[BEGIN RECORDS PROVIDED]

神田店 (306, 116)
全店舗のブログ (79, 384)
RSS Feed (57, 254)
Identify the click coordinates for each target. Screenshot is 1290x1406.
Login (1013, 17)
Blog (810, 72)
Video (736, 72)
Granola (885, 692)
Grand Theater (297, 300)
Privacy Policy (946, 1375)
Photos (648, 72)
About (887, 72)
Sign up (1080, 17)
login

[END RECORDS PROVIDED]

• **GOAL**
Please copy out the data above word for word, with every line in its original order.

• **ANSWER TO THIS EXERCISE**
神田店 (306, 116)
全店舗のブログ (79, 384)
RSS Feed (57, 254)
Identify the click coordinates for each target. Screenshot is 1290x1406.
Login (1013, 17)
Blog (810, 72)
Video (736, 72)
Granola (885, 692)
Grand Theater (297, 300)
Privacy Policy (946, 1375)
Photos (648, 72)
About (887, 72)
Sign up (1080, 17)
login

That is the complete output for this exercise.